| Problem to solve |
Format the records, from the start through the line containing "The width and", as a JSON list of strings with one string per line and no blank lines. Leave the pictures out.

Given records: Begin

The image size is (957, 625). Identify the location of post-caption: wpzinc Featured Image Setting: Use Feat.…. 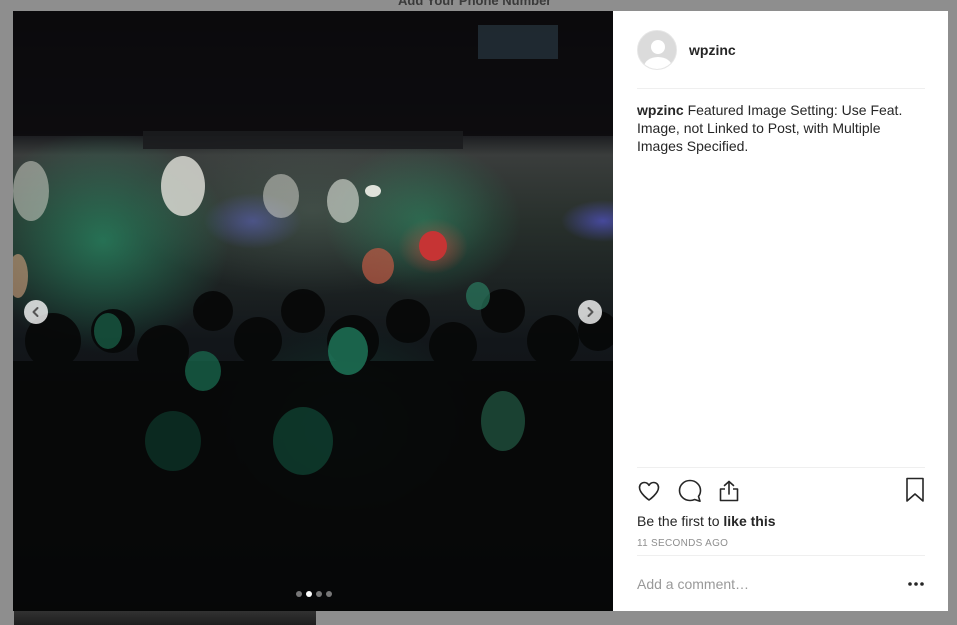
(782, 128).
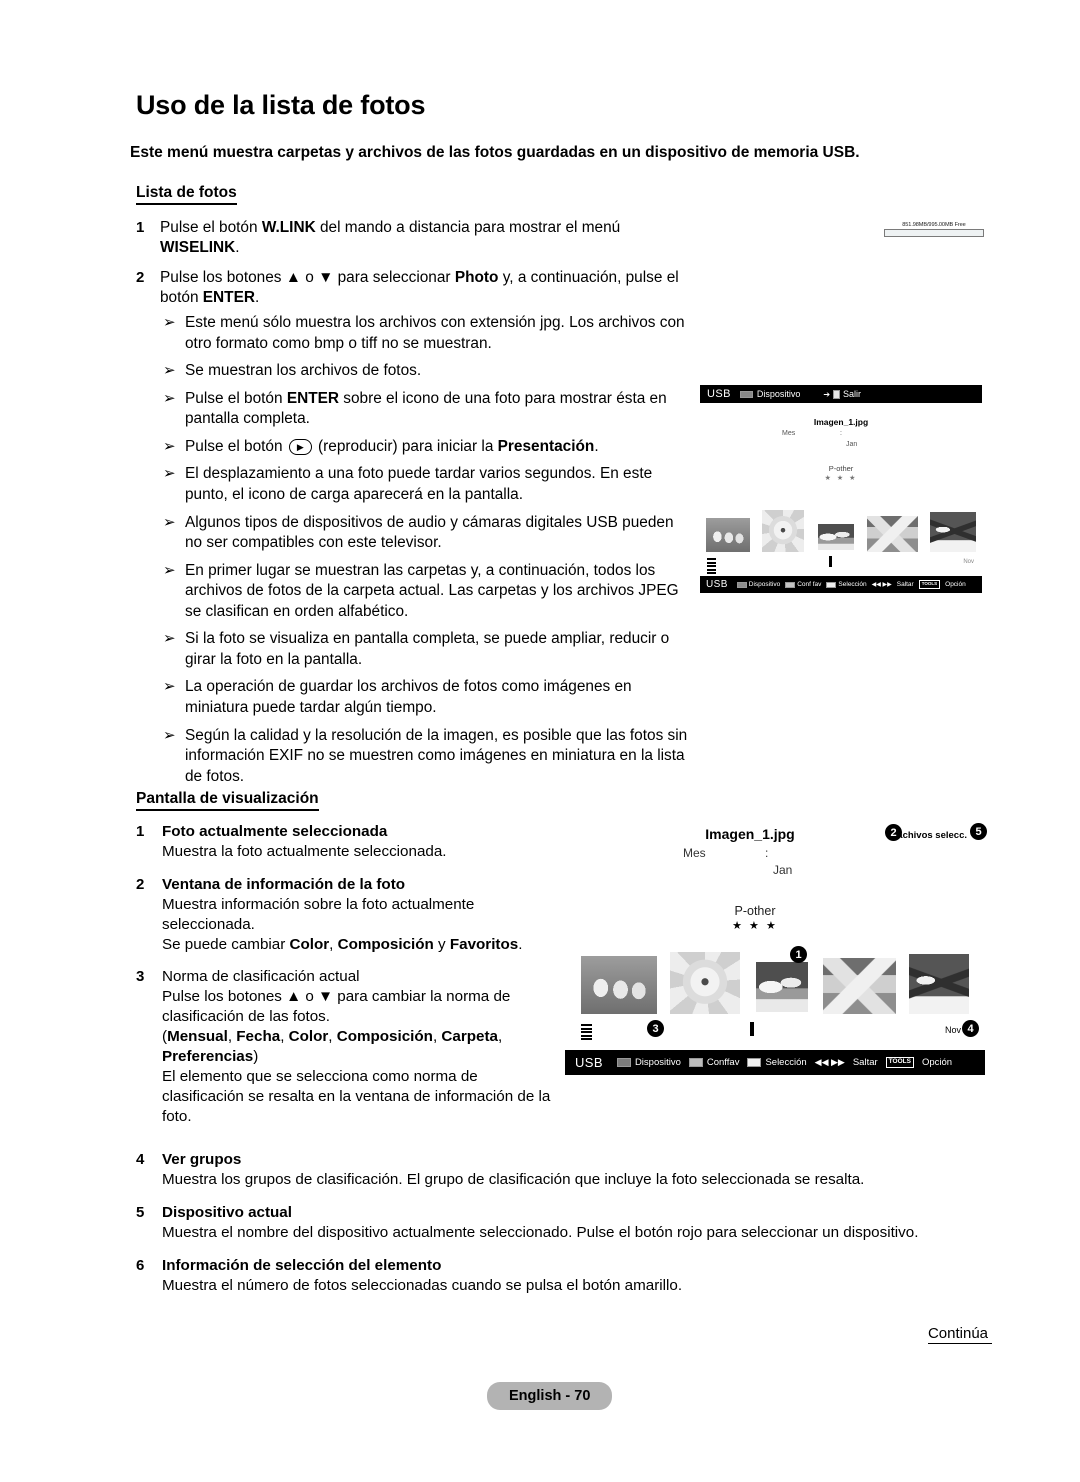 The width and height of the screenshot is (1080, 1482). I want to click on display-item-title: Ventana de información de la foto, so click(284, 884).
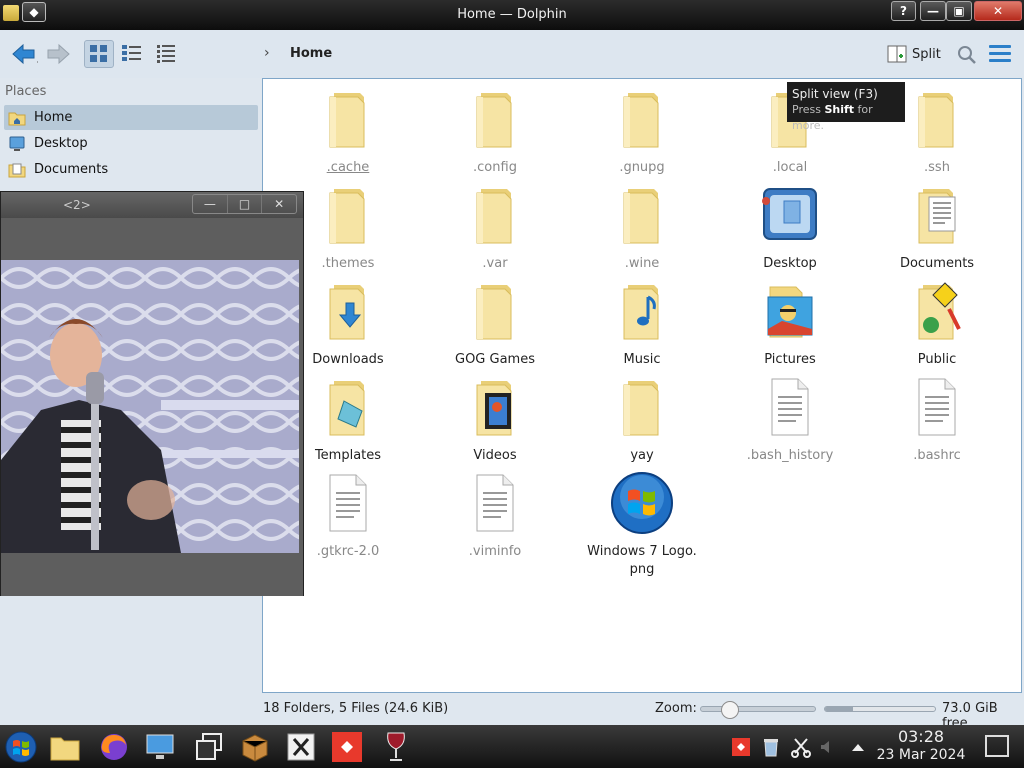 The image size is (1024, 768). I want to click on disk-space-bar, so click(880, 709).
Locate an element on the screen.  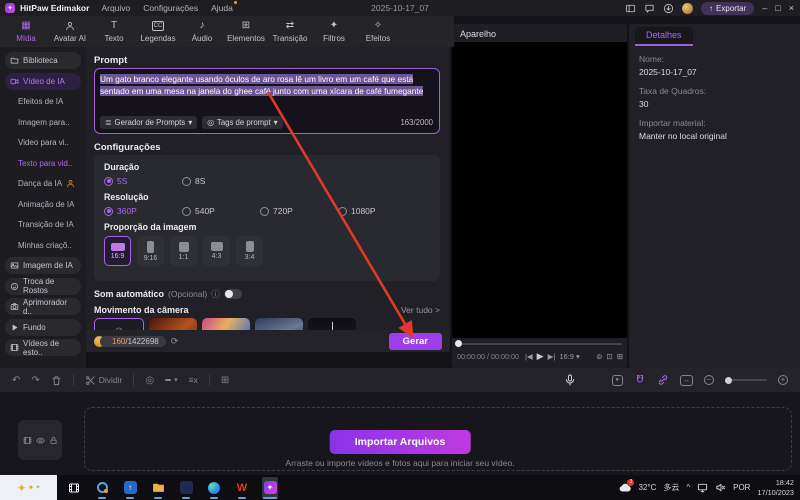
download-icon is located at coordinates (668, 8).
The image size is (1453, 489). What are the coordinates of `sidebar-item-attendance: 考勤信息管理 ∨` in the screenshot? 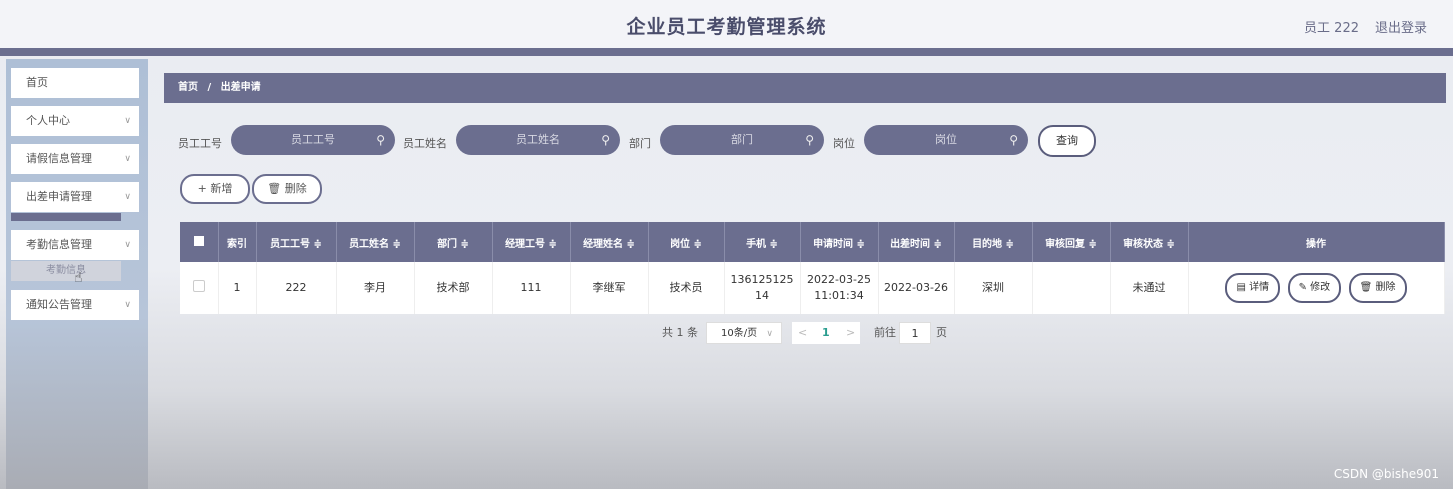 It's located at (75, 245).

Given records: End

| Answer to this problem |
[
  "The image size is (957, 625). Identify the location of post-caption: wpzinc Featured Image Setting: Use Feat.…. ",
  "(782, 128).",
  " The width and height of the screenshot is (1080, 1482). I want to click on display-item-title: Ventana de información de la foto, so click(284, 884)."
]